Task item - Search the data for the word "Given" and copy out every line that has it.

Extracted data -
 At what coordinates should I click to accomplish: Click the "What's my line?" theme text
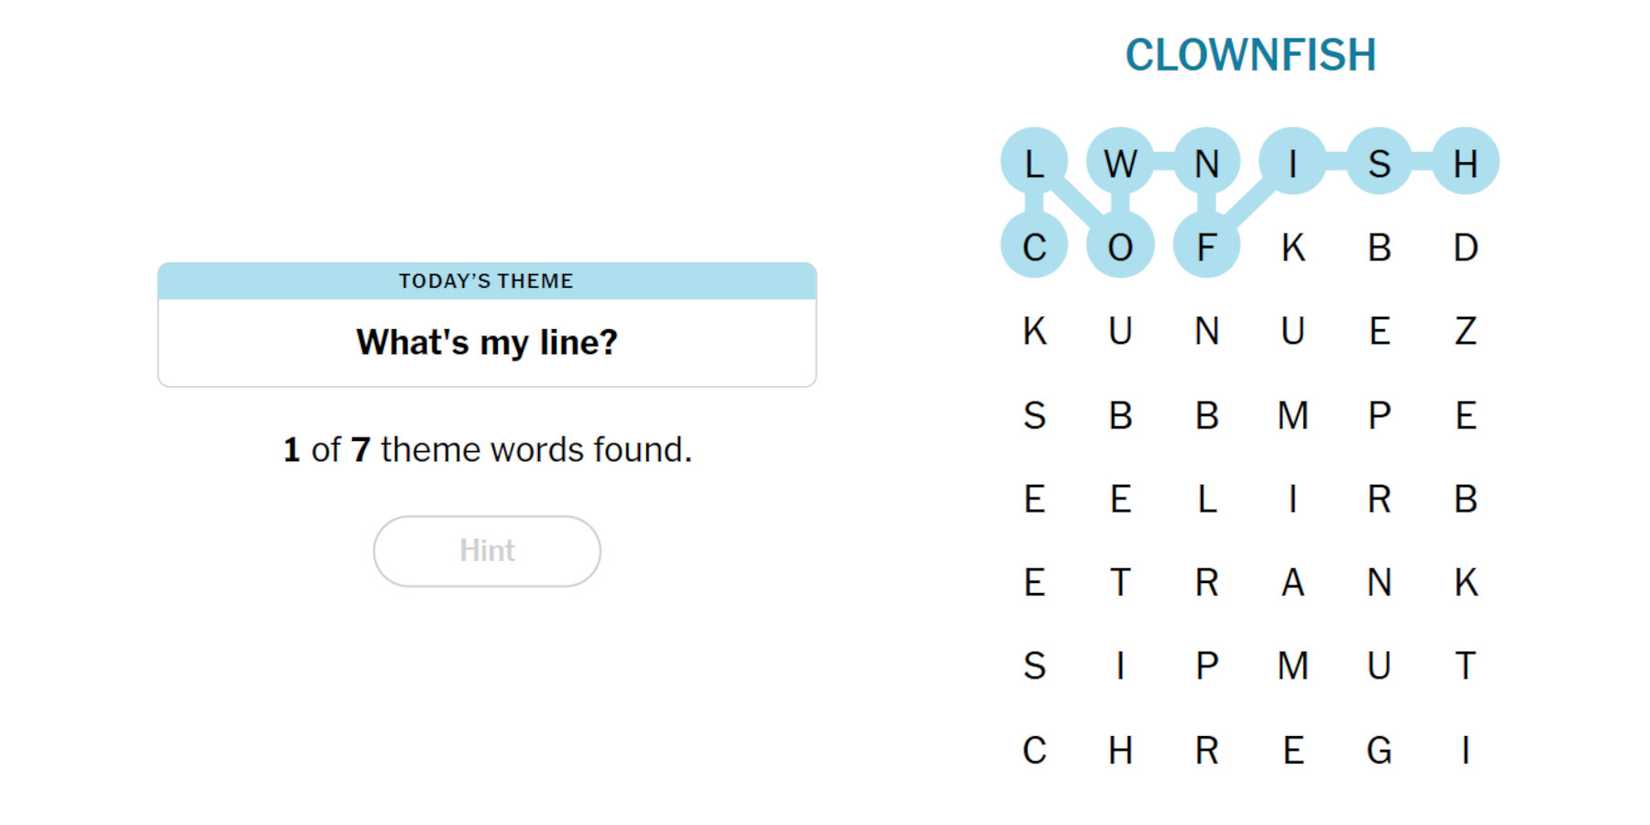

---

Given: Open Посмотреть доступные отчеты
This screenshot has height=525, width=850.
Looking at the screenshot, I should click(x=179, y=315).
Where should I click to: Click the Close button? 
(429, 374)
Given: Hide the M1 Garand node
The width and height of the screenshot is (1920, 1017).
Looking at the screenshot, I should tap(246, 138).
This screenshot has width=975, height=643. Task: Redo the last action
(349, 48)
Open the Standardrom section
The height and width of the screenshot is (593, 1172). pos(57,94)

Exercise answer -
Given: Open Посмотреть доступные отчеты
Given: Hide the M1 Garand node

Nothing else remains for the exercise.